Data on locating visible targets:

|---|

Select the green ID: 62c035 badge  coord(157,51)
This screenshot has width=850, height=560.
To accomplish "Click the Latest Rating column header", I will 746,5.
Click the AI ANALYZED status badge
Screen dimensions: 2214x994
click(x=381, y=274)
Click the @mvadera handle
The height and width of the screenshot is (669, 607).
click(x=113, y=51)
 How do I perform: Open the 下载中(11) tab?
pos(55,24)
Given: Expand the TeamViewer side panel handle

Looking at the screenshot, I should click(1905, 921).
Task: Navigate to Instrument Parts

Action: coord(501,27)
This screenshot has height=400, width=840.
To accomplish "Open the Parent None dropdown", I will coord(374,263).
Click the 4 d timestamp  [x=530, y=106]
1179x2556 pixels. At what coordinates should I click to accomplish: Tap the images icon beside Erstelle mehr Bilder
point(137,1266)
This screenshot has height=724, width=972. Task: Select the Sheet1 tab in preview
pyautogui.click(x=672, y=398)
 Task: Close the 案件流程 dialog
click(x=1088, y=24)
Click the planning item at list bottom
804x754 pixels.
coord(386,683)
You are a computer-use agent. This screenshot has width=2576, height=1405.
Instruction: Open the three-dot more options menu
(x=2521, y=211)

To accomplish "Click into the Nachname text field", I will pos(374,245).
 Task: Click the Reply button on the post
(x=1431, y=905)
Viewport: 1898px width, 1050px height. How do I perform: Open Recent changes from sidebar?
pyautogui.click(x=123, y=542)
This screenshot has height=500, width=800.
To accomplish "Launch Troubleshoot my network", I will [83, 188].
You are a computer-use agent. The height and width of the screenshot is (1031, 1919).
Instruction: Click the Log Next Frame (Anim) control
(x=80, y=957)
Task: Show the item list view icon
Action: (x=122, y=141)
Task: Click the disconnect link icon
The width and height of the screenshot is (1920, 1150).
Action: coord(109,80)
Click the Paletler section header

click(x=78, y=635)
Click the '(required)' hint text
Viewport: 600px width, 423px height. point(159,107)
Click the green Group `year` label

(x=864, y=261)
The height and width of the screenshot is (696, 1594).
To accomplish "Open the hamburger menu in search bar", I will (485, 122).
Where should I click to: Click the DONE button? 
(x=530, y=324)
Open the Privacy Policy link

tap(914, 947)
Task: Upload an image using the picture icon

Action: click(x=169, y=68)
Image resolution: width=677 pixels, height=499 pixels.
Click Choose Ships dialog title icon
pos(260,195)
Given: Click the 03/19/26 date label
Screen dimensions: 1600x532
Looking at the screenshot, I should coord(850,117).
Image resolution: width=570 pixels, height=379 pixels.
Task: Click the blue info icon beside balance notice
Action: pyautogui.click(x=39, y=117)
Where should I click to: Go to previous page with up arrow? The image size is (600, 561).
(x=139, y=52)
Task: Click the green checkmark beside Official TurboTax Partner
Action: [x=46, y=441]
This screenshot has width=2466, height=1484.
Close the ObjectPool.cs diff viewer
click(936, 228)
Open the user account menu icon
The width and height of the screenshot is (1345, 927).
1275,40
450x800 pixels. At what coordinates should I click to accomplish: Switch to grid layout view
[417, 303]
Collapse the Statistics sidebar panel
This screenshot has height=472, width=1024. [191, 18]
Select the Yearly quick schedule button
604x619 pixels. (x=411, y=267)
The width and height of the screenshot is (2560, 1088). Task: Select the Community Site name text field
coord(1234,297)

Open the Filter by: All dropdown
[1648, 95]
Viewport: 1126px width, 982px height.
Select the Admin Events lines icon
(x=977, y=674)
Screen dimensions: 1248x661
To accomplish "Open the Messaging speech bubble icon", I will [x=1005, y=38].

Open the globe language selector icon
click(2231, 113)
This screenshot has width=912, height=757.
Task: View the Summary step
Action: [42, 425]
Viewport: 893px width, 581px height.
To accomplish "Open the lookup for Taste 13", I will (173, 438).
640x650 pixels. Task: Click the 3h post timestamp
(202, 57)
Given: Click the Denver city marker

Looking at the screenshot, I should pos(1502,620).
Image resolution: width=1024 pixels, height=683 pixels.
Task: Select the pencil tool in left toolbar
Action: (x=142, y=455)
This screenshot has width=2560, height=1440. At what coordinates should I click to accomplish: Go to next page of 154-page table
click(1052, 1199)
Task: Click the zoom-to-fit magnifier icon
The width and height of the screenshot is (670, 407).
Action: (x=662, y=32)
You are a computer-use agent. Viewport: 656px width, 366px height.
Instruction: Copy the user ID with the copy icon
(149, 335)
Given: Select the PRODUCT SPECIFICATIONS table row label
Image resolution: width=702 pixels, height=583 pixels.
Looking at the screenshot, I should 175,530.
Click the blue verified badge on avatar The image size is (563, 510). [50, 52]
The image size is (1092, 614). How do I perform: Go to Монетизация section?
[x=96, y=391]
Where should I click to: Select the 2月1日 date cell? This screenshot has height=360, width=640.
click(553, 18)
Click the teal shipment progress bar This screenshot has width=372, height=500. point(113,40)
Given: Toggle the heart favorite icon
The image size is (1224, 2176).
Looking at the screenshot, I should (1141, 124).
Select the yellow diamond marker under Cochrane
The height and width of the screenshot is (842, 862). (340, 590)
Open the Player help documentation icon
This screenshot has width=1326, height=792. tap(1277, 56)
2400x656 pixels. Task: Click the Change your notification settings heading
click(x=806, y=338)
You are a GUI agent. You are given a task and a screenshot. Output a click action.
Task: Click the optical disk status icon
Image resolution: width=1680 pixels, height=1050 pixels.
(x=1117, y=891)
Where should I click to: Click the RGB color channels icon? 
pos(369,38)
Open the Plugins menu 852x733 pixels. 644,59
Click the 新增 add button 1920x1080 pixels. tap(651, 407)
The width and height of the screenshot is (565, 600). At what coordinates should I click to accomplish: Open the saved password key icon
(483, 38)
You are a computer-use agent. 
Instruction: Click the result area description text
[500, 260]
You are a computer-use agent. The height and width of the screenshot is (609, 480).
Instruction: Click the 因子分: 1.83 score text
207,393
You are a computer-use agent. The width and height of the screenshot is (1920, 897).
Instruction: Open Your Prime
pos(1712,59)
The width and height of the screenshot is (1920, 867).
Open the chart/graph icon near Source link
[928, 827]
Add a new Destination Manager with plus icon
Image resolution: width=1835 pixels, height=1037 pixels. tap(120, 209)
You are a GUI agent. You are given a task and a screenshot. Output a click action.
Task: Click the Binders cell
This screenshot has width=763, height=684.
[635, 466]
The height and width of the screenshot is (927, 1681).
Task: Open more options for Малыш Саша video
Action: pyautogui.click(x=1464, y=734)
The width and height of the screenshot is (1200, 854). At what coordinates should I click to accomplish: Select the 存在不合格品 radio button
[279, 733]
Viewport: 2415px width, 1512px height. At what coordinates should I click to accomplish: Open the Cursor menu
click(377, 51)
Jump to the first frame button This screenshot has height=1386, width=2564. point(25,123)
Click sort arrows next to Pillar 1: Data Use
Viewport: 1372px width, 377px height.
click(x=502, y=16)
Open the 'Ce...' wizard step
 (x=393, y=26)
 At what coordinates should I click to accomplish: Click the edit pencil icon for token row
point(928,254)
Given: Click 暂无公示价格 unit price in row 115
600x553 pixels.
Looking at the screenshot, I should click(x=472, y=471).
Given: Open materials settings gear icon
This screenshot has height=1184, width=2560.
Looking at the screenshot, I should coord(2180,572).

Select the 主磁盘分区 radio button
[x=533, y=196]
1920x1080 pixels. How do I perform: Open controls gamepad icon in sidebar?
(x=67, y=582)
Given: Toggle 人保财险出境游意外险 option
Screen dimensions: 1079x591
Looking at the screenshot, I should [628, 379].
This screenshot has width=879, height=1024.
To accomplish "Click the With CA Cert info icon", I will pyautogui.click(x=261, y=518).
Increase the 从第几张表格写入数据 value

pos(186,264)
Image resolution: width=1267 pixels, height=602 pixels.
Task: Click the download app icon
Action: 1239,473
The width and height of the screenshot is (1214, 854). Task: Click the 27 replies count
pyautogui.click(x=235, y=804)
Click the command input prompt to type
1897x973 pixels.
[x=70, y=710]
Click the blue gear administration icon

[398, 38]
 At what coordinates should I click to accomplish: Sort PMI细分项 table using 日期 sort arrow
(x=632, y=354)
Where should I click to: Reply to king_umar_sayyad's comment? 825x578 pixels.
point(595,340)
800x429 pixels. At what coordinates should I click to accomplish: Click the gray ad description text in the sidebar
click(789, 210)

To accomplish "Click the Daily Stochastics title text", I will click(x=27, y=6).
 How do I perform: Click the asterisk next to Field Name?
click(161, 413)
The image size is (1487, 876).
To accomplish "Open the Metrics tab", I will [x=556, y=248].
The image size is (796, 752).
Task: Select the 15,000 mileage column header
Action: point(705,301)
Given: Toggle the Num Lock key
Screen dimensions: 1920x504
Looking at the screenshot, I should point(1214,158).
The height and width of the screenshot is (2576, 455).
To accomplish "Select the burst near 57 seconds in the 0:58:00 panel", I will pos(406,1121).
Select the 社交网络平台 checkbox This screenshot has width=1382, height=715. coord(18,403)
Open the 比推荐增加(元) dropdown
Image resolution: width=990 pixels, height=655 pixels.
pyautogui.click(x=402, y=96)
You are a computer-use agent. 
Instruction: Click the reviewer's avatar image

|---|

- _Task to complete_
Echo the lines of the data above exactly, starting with the line that contains "Given: Expand the" and going on through the line that contains "point(137,1266)", both included.

- _Expected answer_
Given: Expand the TeamViewer side panel handle

Looking at the screenshot, I should click(1905, 921).
Task: Navigate to Instrument Parts

Action: coord(501,27)
This screenshot has height=400, width=840.
To accomplish "Open the Parent None dropdown", I will coord(374,263).
Click the 4 d timestamp  [x=530, y=106]
1179x2556 pixels. At what coordinates should I click to accomplish: Tap the images icon beside Erstelle mehr Bilder
point(137,1266)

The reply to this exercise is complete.